L'ouvrage distingue six thèmes d'études articulés autour de l'émergence de l'identité européenne des banques d'émission. Le premier chapitre est consacré à « La genèse des banques d'émission en Europe ». Quatre instituts d'émission sont comparés : la Banque de France bien sûr ; la Banque d'Italie, la banque de Suède, dont les non-initiés apprennent d'une part qu'elle est la plus ancienne Banque centrale (créée en 1668 contre 1694, naissance de la Banque d'Angleterre), et d'autre part, qu'elle se trouve à l'origine du papier-monnaie. Le référent reste la Banque d'Angleterre, qu'on tente de copier partout mais qui n'est imitée nulle part, en raison de données essentiellement nationales et culturelles, même si les fonctions initiales sont identiques : émettre la monnaie fiduciaire et veiller à sa bonne santé. Chaque Banque naît de particularismes nationaux, économiques et politiques : En France, il s'agit tout à la fois, d'assainir le système monétaire français qui sort tout juste du traumatisme des désordres révolutionnaires et des assignats, et d'asseoir l'autorité politique de Napoléon, rare chef d'Etat français (avec Napoléon iii) à développer très tôt une réflexion poussée sur la manière dont il souhaite organiser le système économique et financier français. « La constitution de la banque de France est à vrai dire une création continue de la part de Bonaparte qui intervient pendant huit ans[de 1800 à 1808] à chacune des étapes de sa constitution » (Plessis, p34). Dès le départ, le « modèle » français prend le contre-pied de la Banque d'Angleterre : la Banque de France est étroitement surveillée par le politique, le monopole d'émission du papier-monnaie très vite accordé sur l'ensemble du territoire national.

La Banque d'Angleterre voit le jour de manière très différente, « spontanément » pourrait-on écrire, et cette histoire est relatée dans de nombreux ouvrages, dont le présent volume tente la synthèse. Guillaume d'Orange ayant besoin d'argent dans la lutte qui l'oppose à Louis XIV, accorde à W. Patterson, en plus des activités d'une banque privée traditionnelle, le droit d'émettre des billets contre l'obtention d'un crédit de 1 200 000 livres (or). Progressivement, ces billets de banque se substitueront à toutes autres formes de papier-monnaie circulant au Royaume-Uni.

--- DÉTAILS DU PROBLÈME ---
Recopiez, dans l'extrait ci-dessus sur les banques d'émission, le passage compris entre « La Banque d'Angleterre voit » et « circulant au Royaume-Uni. », ces deux bornes incluses.

--- LIGNES DE DONNÉES ---

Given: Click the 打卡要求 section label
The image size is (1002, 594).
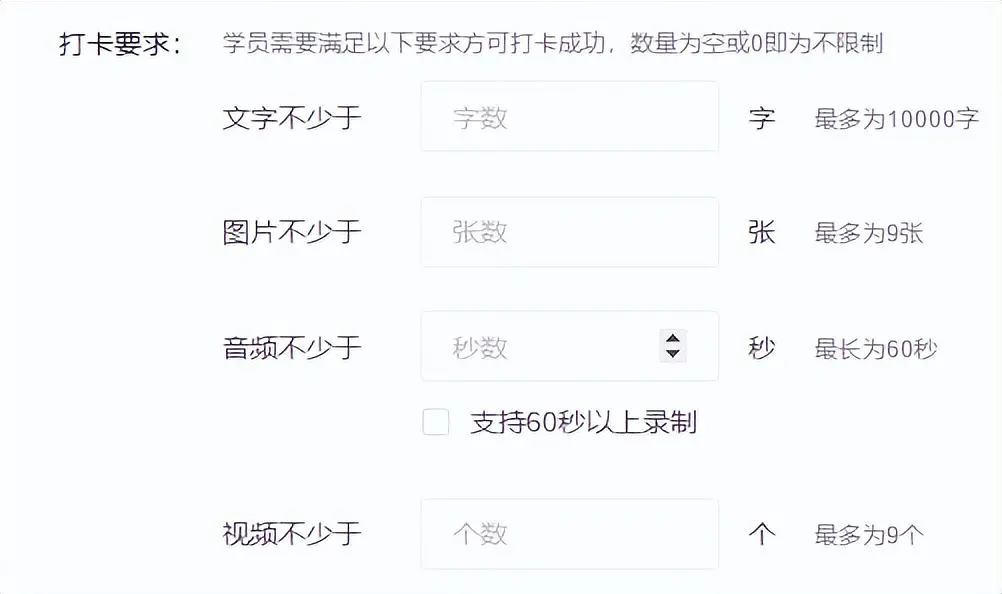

--- CORRIGÉ DE L'EXERCICE ---
La Banque d'Angleterre voit le jour de manière très différente, « spontanément » pourrait-on écrire, et cette histoire est relatée dans de nombreux ouvrages, dont le présent volume tente la synthèse. Guillaume d'Orange ayant besoin d'argent dans la lutte qui l'oppose à Louis XIV, accorde à W. Patterson, en plus des activités d'une banque privée traditionnelle, le droit d'émettre des billets contre l'obtention d'un crédit de 1 200 000 livres (or). Progressivement, ces billets de banque se substitueront à toutes autres formes de papier-monnaie circulant au Royaume-Uni.